Description:
I launched an ALTER query to add a TINYINT column to an innodb table that has about 1M rows on a database A.

On the same server, there is another unrelated database B used by a live website with pretty high load.

This is on a 32-core server.

Now I knew that all writes to that table would be blocked for the whole duration of the ALTER operation (that is ridiculous by the way, but well documented). However, I wouldn't expect a noticeable impact on the other database.

Surprisingly, operations on the live website's database B, the one not touched by the ALTER query, became more than TEN TIMES slower while the alter query on database A was being performed.

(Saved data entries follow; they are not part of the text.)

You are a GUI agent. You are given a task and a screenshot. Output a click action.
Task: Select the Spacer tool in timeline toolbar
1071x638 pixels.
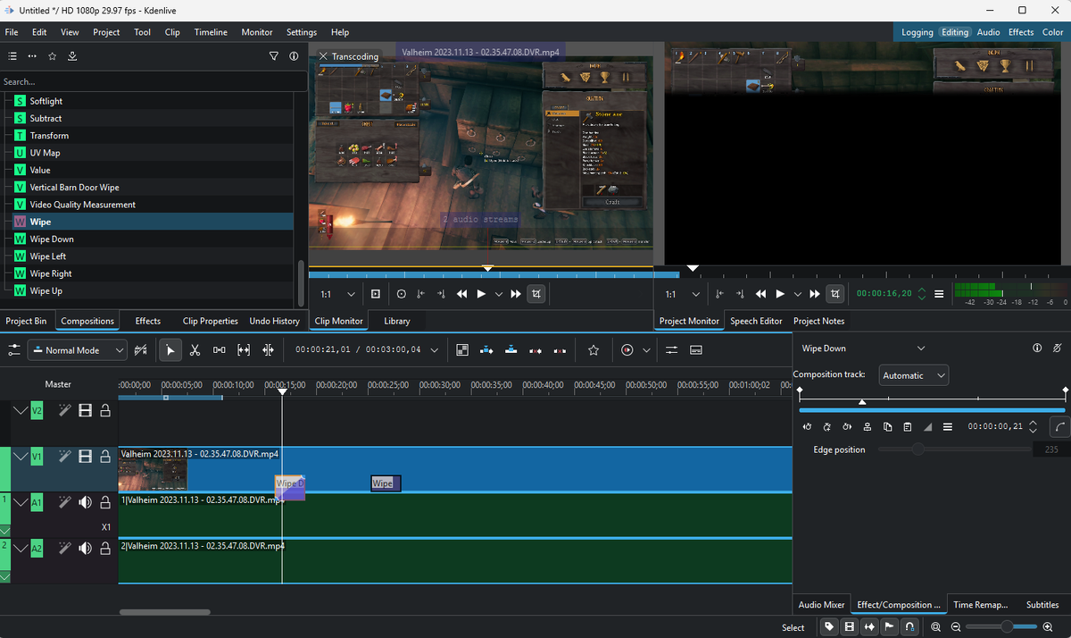coord(219,350)
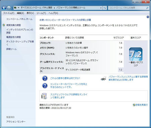
Task: Click the software box icon for online scores
Action: coord(44,96)
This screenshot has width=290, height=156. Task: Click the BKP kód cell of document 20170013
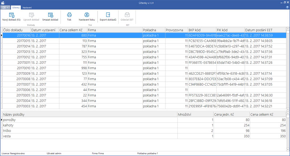pos(202,52)
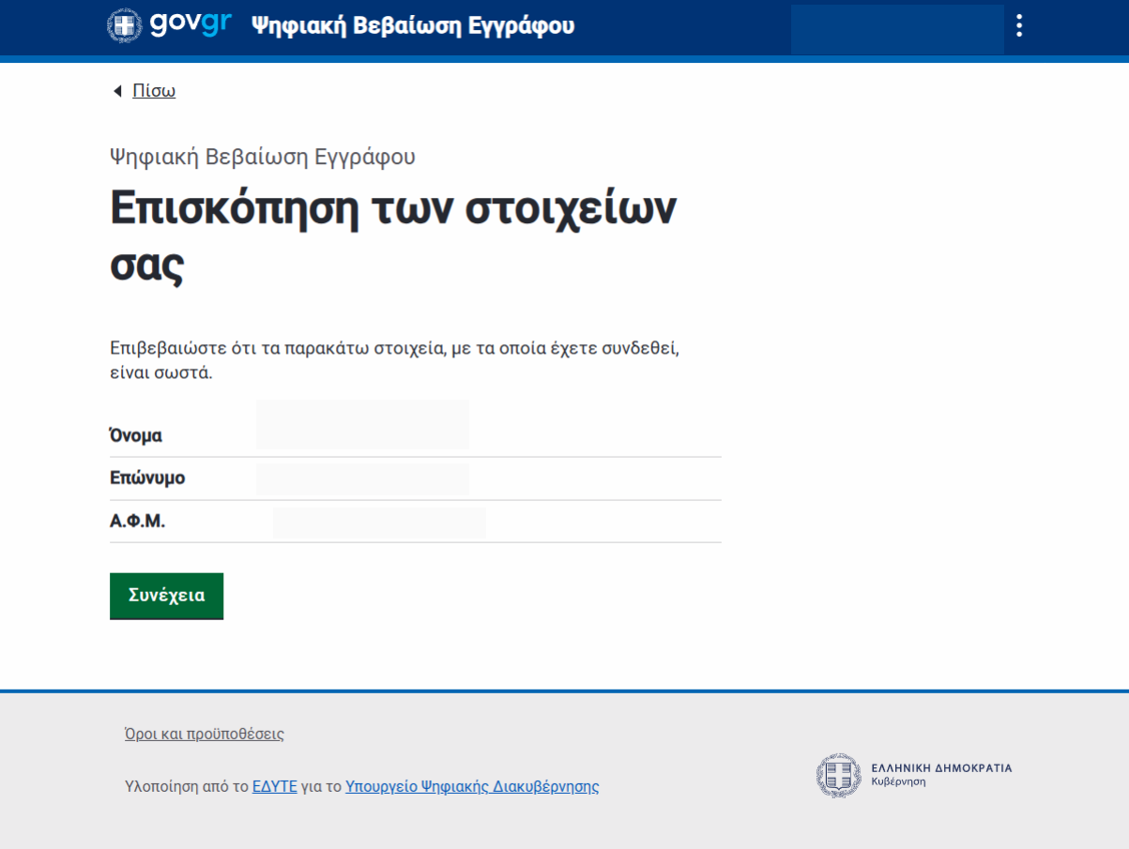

I do understand that it's the same server, and that adding a column involves copying the data to a temporary table which is a pretty heavy operation which consumes CPU and memory, so the overall performance of the server might be affected a little bit. However this is a 32-core computer, and I am altering one database that nobody is using while another unrelated database is under high load. I would expect MySQL to be able to manage priorities when handling resources in such a way that the impact on the other database should be almost unnoticeable. Certainly not a 10x increment in avarage response time in every kind of operations on the unrelated database.

How to repeat:
ALTER TABLE mytable ADD newcolumn TINYINT

Was the operation really CPU bound? This looks more like a IO bound situation to me ...

Yep you're right, definitely.

Doesn't change much. That is, it changes a lot but not the fact that it's unacceptable and should be totally avoidable that a heavy operation on a database (especially one that has zero workload except for that one heavy operation) affects unrelated databases (especially one that is under high work load).

Is it because of the huge amount of writing to disk? If so, shouldn't it be possible to optimize that so that most of the work is done in memory and flushing to disk occurs in more sporadic bursts?

InnoDB storage engine adheres to ACID standard, hence causing immediate writing to disk.

Still, in 5.6 and 5.7 it is possible fine tune the system so that I/O load is reduced. This is all thoroughly explained in our Reference Manual.

Not a bug.

If you have to "fine tune the system" just to get decent performance under obvious circumnstances, it IS a bug (or a poor design which is just a bug of a greater magnitude).

You request an operation that requires a massive rewrite of table rows.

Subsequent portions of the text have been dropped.